NET formation starts when the nuclear membrane rips open.
The standard way for neutrophils to kill microbes is by devouring them. The scientists first described the cells' alternative mechanism for slaying pathogens in 2004. NETs crop up in infections such as appendicitis and pneumonia.
Now, the researchers have determined that cells perish while releasing NETs, but that NET formation differs from other types of cell death such as apoptosis or programmed cell suicide. In NET-making cells but not apoptotic cells, the nuclear membrane rips open, the contents of the nucleus and cytoplasm mingle, and the organelles vanish. Furthermore, the DNA of cells undergoing apoptosis breaks up, an event that doesn't occur in cells fashioning the microbial traps. NET formation is also distinct from necrosis spurred by bacterial toxins, the scientists showed.
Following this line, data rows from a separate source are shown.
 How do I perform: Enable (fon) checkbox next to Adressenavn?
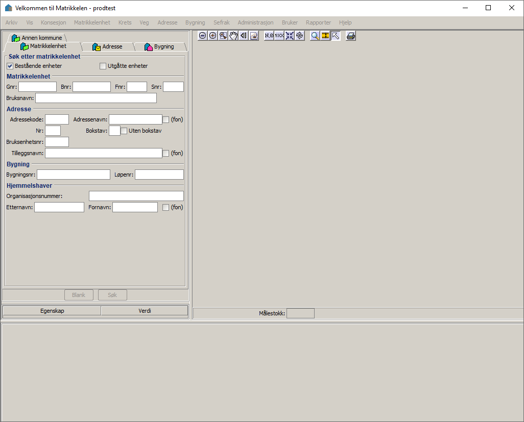click(x=166, y=119)
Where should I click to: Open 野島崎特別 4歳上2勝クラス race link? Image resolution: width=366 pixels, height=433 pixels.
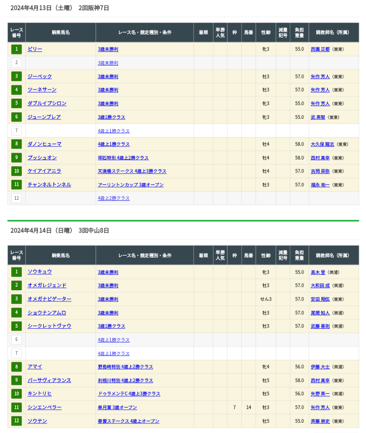(125, 367)

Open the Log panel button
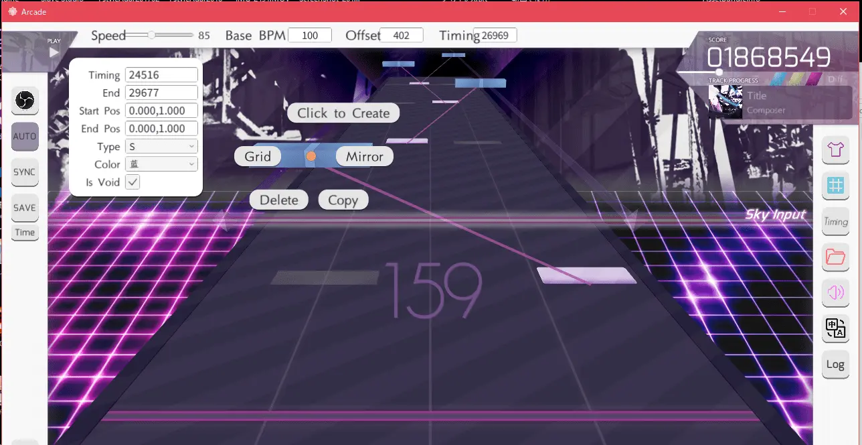coord(835,365)
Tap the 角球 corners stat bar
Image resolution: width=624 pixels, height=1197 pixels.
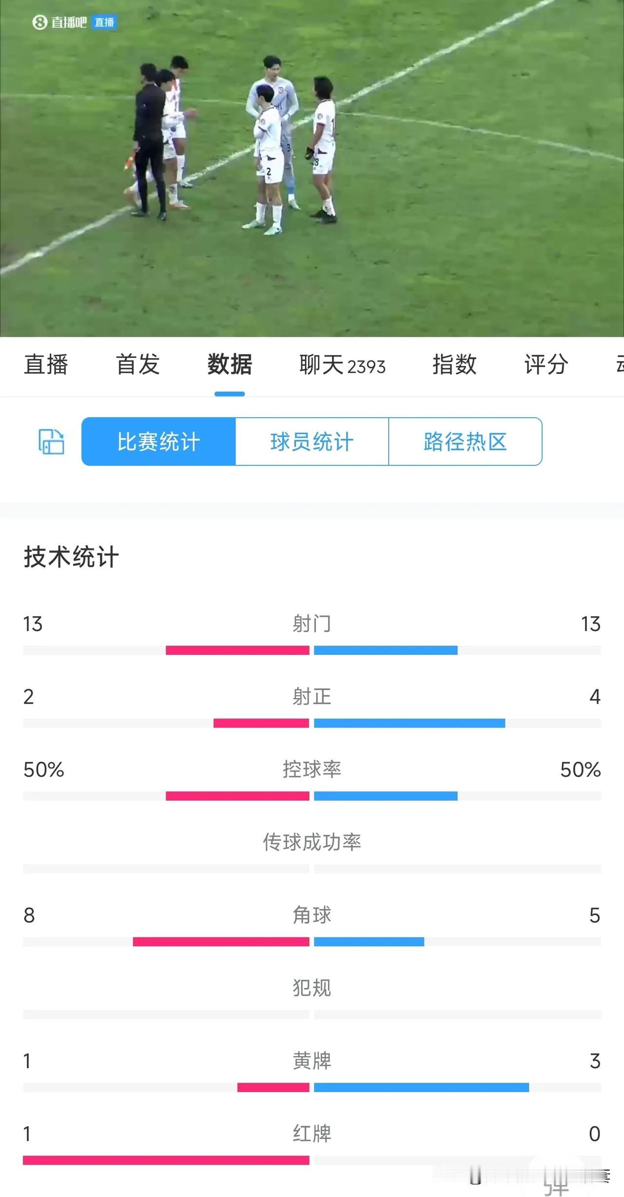tap(312, 942)
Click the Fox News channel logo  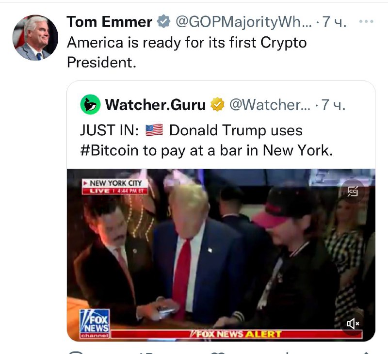tap(95, 323)
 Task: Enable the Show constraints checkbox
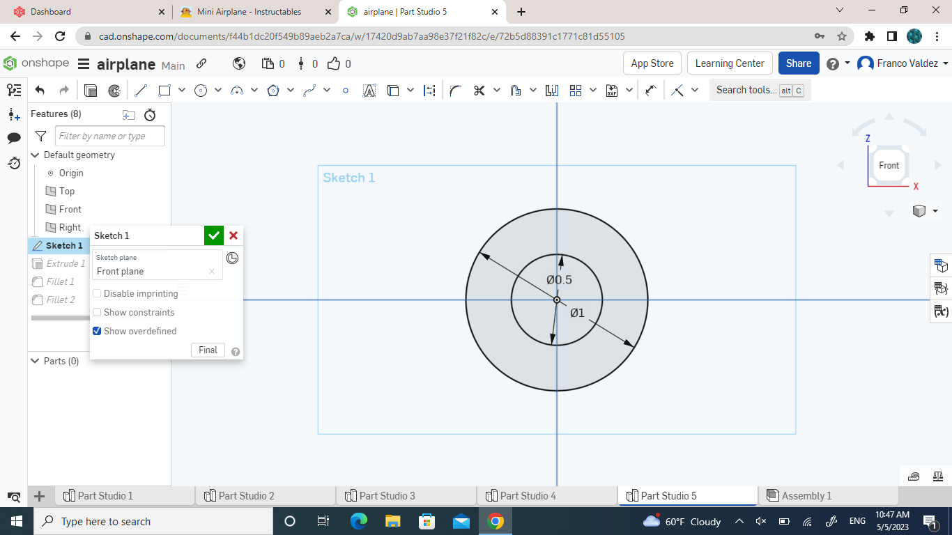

Neutrophils manufacture ROS that help them demolish pathogens they have swallowed. To evaluate whether ROS help stimulate NETs, the team quenched ROS by exposing neutrophils to either an inhibitor of the ROS-producing enzyme NADPH oxidase or an enzyme that neutralizes ROS. In both cases the cells couldn't make NETs. The results might explain some of the symptoms of a rare and lethal immune disorder called chronic granulomatous disease, in which patients lack NADPH oxidase. Scientists have traditionally ascribed the patients' weak immune defenses to their neutrophils' inability to make ROS that directly destroys pathogens. But Fuchs et al. discovered that the patients also can't spin NETs.